Sharing Prince George’s County: Further Evidence of Impact
The Sharing Prince George’s County initiative gives us the opportunity to conduct Site Visits with several nonprofits in the County. Those who join us include our board members, donor advisors, business leaders, and other nonprofit professionals. We asked one of our participants, an Advisory Board Member of The Community Foundation in Prince George’s County, to describe how important site visits are. Check out the responses below.
There’s only so much you can glean from an organization on paper. The site visit provided me with a feel & understanding of the impact the Court Appointed Special Advocates (CASA) organization is having on the lives of children & families.
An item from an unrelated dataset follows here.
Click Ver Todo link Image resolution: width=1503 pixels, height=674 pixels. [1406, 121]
Many times, that does not come across completely in a written grant proposal.
Manuel Geraldo, Advisory Board Member of The Community Foundation in Prince George’s County
- Why did you choose to engage in these site visits?
Site visits are the best way to see the organization in action and the manner in which it utilizes its resources. I have been on the National Harbor Community Outreach Grants Fund committee since it was taken over by The Community Foundation. In prior years, I made my decisions based upon the proposal and the collective wisdom of the other reviewers. The site visit gives me an additional perspective on the grantee that I can share with the committee.
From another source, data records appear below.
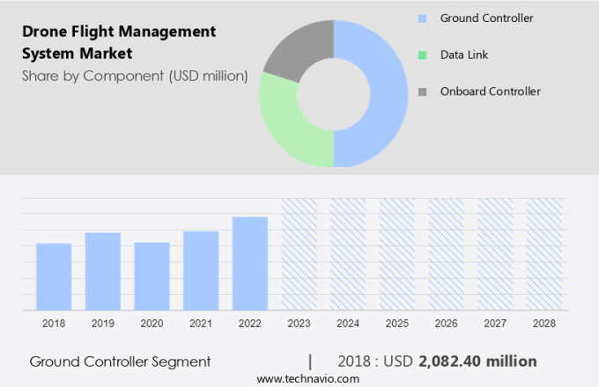Click the Ground Controller Segment label
Screen dimensions: 599x387
pos(120,361)
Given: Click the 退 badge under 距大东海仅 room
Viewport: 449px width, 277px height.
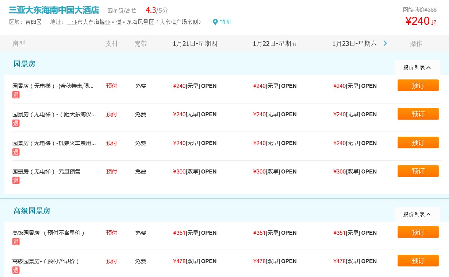Looking at the screenshot, I should [x=16, y=123].
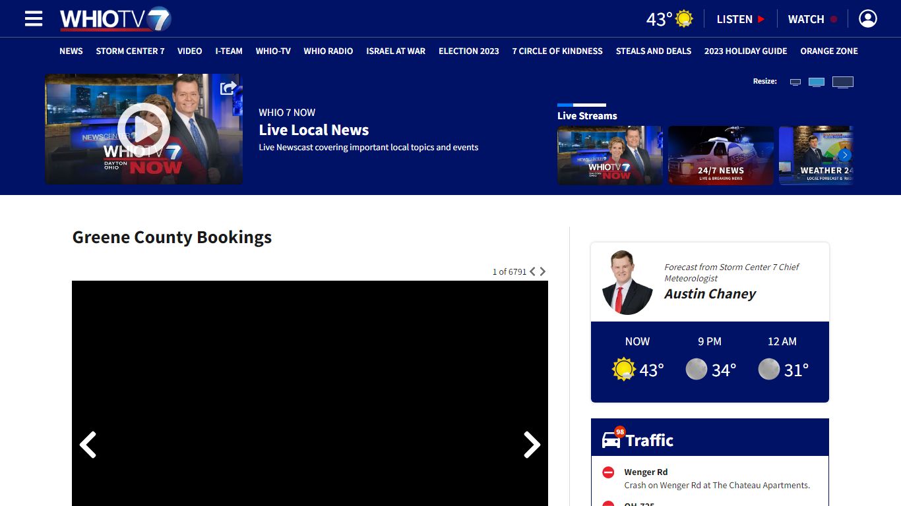This screenshot has width=901, height=506.
Task: Open the user account profile icon
Action: [867, 19]
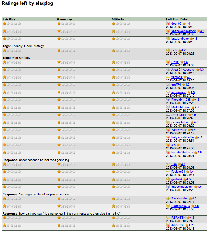
Task: Open the 4.3 rating link for mtdewgmc
Action: pos(193,92)
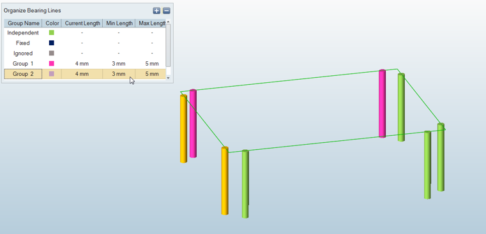
Task: Pick the green Independent color swatch
Action: click(52, 33)
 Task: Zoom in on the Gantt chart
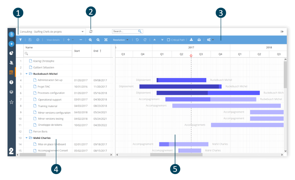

- What aspect(s) of the visit was most valuable to you?
For the Court Appointed Special Advocates (CASA) visit, it was the enthusiasm and knowledge of the staff, the transparency exhibited by the staff, particularly how they conveyed to their volunteers about the responsibilities and rigors associated with being a CASA volunteer.
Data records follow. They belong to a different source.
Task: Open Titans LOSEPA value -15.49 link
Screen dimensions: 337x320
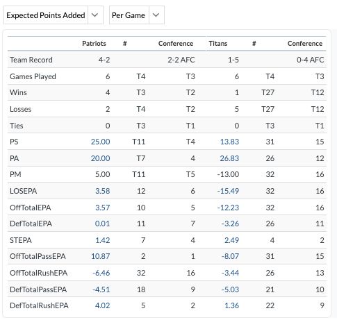Action: coord(228,191)
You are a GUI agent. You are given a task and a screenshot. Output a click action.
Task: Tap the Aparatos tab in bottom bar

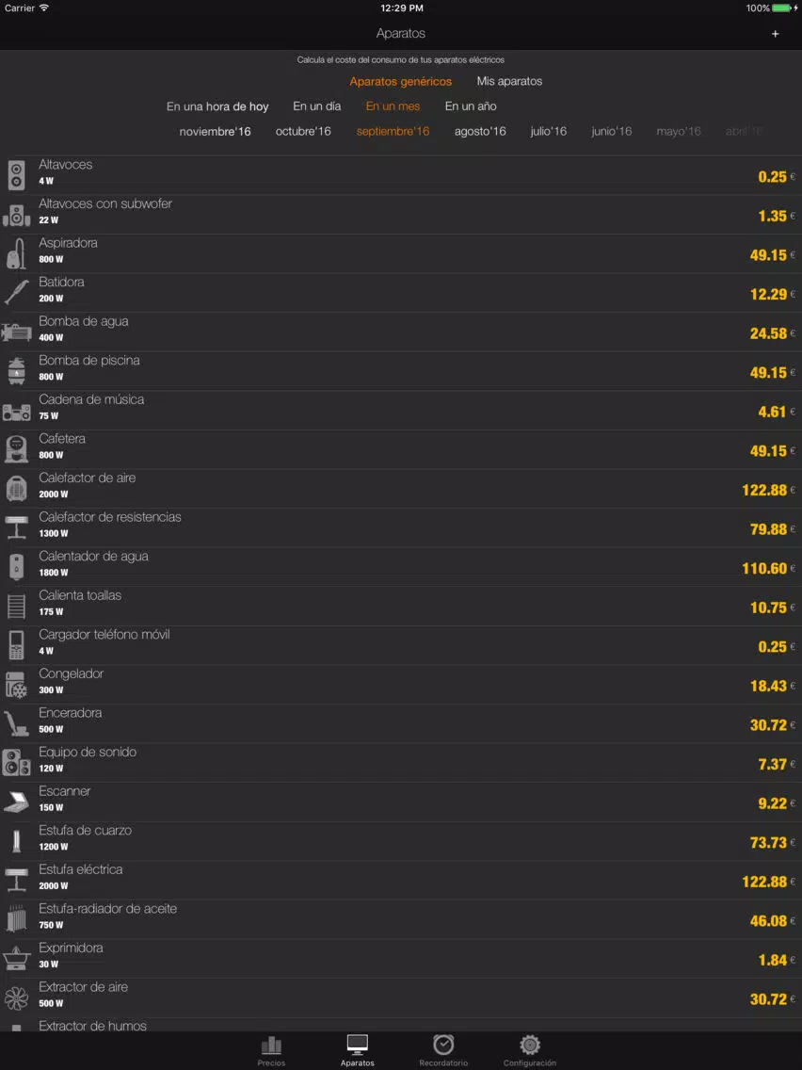[358, 1049]
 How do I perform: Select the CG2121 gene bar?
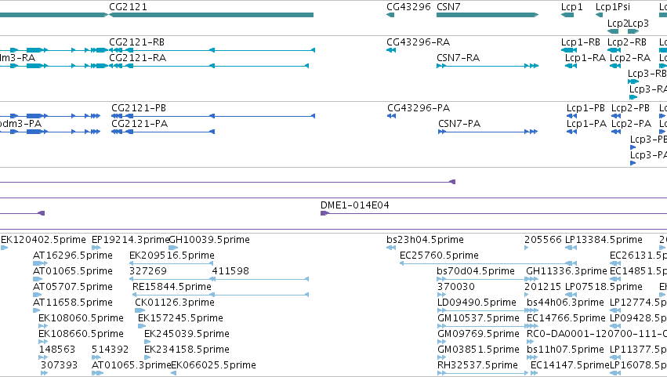tap(212, 15)

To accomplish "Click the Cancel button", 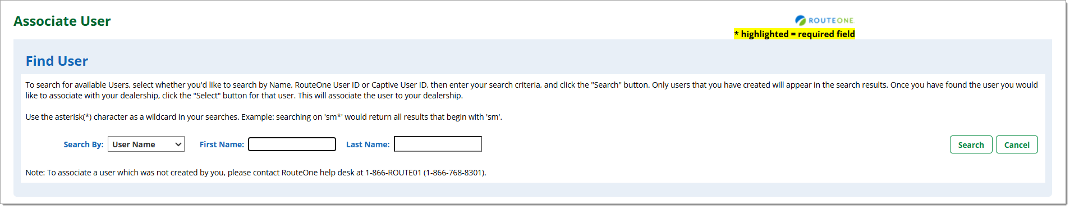I will [x=1017, y=144].
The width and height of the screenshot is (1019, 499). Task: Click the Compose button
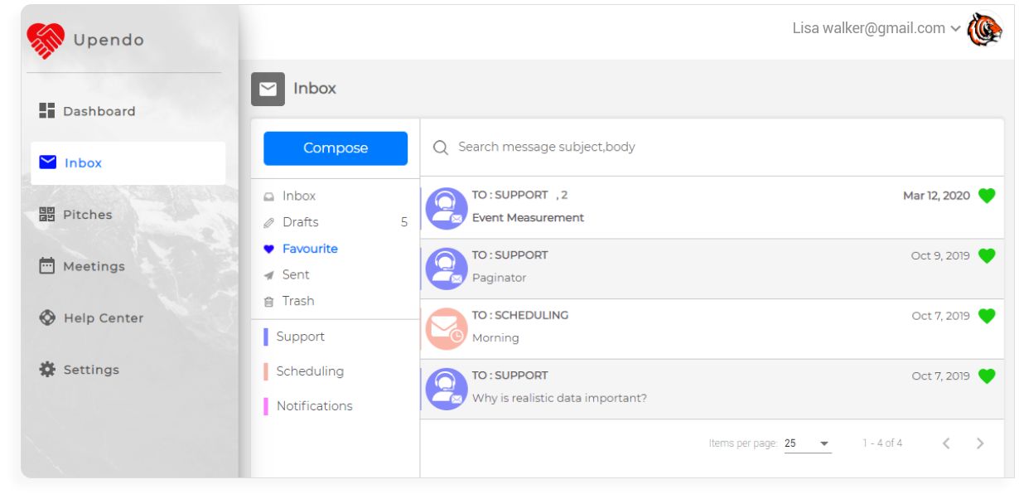(x=336, y=148)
- How will visits like this help you carry out your philanthropic goals?
It will help me see the impact that funding will have on the organization and its mission. Listening to the volunteers and their experiences which I don’t get in a grant proposal. There’s only so much you can glean from an organization on paper. The site visit provided me with a feel and understanding of CASA that usually does not come across completely in a written grant proposal.
- What advice can you offer to aspiring philanthropists or nonprofit professionals?
I highly recommend site visits. I also recommend that philanthropists and nonprofit professionals insist that grantees measure their effectiveness, performance and use of the grants. It is important for the grantee to be able to demonstrate how the grant helped the organization in concrete ways.
- What do you see as a critical action step that needs to happen to help this nonprofit carry out its goals?
CASA has a difficult mission especially with transitioning the youth into adulthood and independence. To the extent that CASA is successful in this regard, it is providing a valuable service to the community. Taking youth who have been victimized and providing them with advocates and services is important. Otherwise the youth would have no voice and the future for them would seem hopeless. CASA speaks for them and provides them with protection and hope. Helping the youth to become successful as adults by giving them the appropriate tools is equally important. This requires a multi-agency and multi-discipline approach. CASA understands this and has assumed the role of quarterback by having the social service agencies and their programs work collaboratively to ensure the older youth are successful in transitioning to adulthood. CASA needs more resources to help with the coordination of limited assistance for young adults and to measure its effectiveness with successful transition.